While investors may concern about the impact of the prolonged protests on Hong Kong, one thing many would be pleased to know is that domestic demand remains resilient as majority of listed companies in Hong Kong have their operations in mainland China. As domestic demand and healthcare sectors continues to play a critical role in the Chinese economy, here are 5 stocks that ride on these themes.
#1 Haier Electronics Group Co., Ltd. (1169.HK)
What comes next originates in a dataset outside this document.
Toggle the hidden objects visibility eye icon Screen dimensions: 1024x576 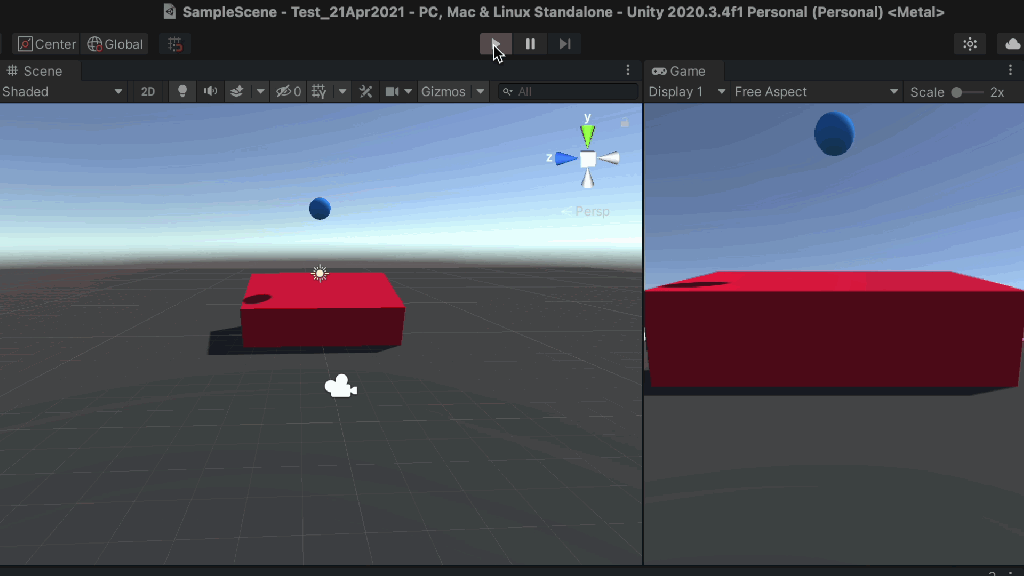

Haier is known for its household appliances, such as washing machines and water heaters. Haier’s strong brand name helps put the company in a favourable position among Chinese consumers. This allows the company to fend off competition from foreign brands. The continuous urbanisation of secondary and lower tier cities will drive demand for Haier’s products, strengthening its reach throughout the country. Given the growth prospects of this company, a P/E ratio of about 14 times appears to be very reasonable.
#2 Hengan International Group Company Limited (1044.HK)
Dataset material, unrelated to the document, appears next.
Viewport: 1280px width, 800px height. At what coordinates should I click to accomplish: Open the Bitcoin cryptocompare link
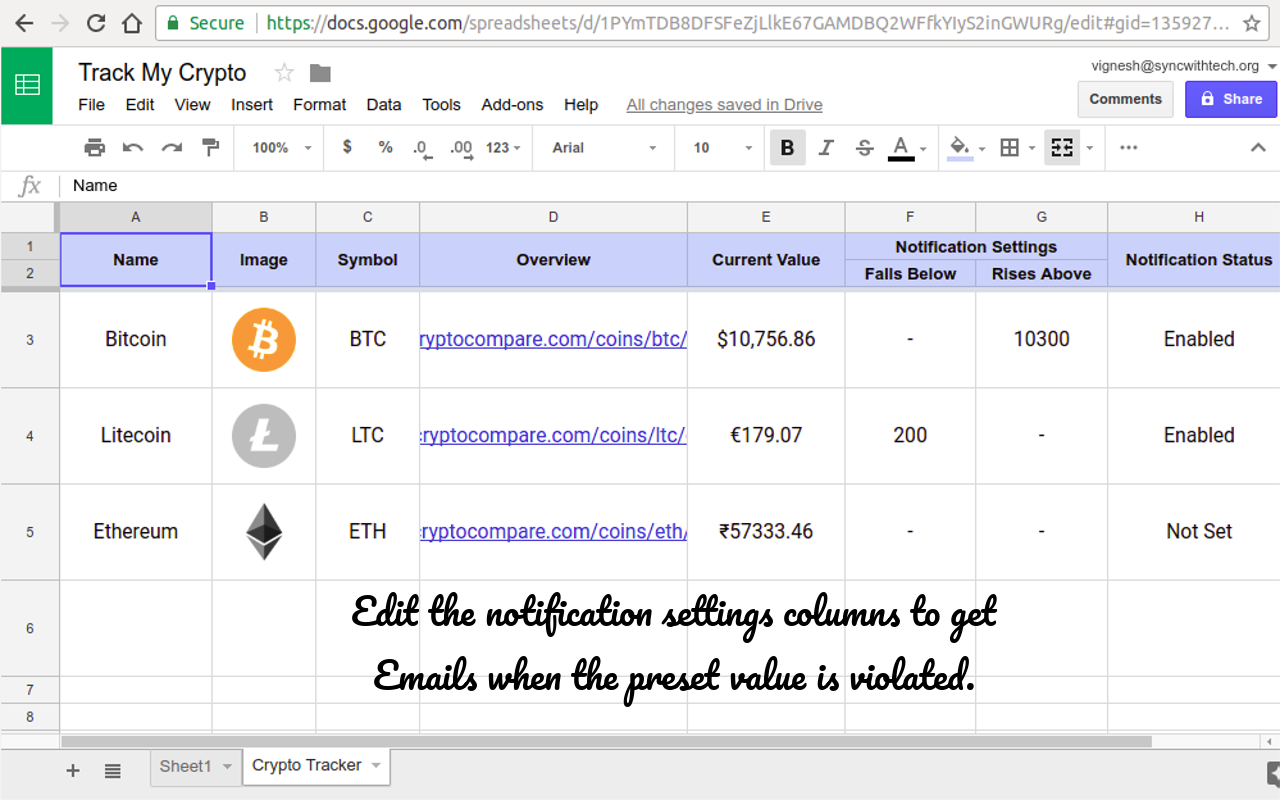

Hengan is a leading manufacturer of daily care products in China. The company produces and sells paper products, such as paper towels, and women’s care products, such as sanitary napkins. Within the sanitary napkins space, there is a move towards higher quality products. Hengan has introduced more premium products which aim to improve users’ comfort. The stock is currently trading at a P/E ratio of around 15 times, below its historical levels which were usually above 20 times. Its dividend yield is also close to 5%, a respectable achievement for a company still in a growing phase.
#3 Tingyi (Cayman Islands) Holding Corporation (322.HK)
Tingyi (Cayman Islands) Holding Corporation, better known by its Master Kong brand name, produces and sells instant noodles, packaged drinks and other daily consumer goods. The company has been actively exploring higher end products, in line with consumption upgrading in China. The stock is currently trading at an attractive valuation with a P/E ratio of 20 times. This looks cheap compared to historical values of over 30 times. The company’s growth prospect remains strong due to robust domestic demand.
Healthcare sector in China is what you don’t want to miss!
China’s already huge healthcare sector is growing fast as growing affluence means that people demand higher quality healthcare. There remains a shortage of doctors in China. As such, there is opportunity for innovation in healthcare delivery.
Healthcare technology comes to mind as a way for service providers to use the internet to reach out to customers. Two healthcare technology stocks have been making the news.
#4 Alibaba Health Information Technology (241.HK)
Alibaba Health Information Technology is partly owned by Alibaba Group. The company is one of China’s largest online pharmaceutical platforms with more than 130 million annual active consumers.
For the year ended March 2019, the platform had gross merchandise volume of RMB 59.5 billion. Besides, sales from the company’s pharmaceutical e-commerce platform business almost quadrupled to RMB 690 million. The company has recently invested more in AI and hopes to launch more AI powered medical services in the future.
#5 Ping An Healthcare and Technology (1833.HK)
Ping An Healthcare and Technology had 265 million registered users and 54.7 monthly active users at the end of 2018. Through its online services, the company provides users with access to thousands of doctors and medical personnel for online consultation services supplemented with AI technology. The company’s platform also connects users with thousands of hospitals for arranging appointments.
The company’s daily average consultations rose 58% year-on-year in the first half of 2018. Sales more than doubled from RMB 448.6 million in the first half of 2017 to RMB 1.12 billion in the first half of 2018. As the stock trades at a price-to-sales ratio of 10, it may look expensive to some. Nevertheless, there is a huge potential in the market which should not be ignored.
Clear long term potential in this sector
Both companies are two homegrown leaders in the healthcare tech industry. Given the growth of the sector, there will be strong upside if you have the patience.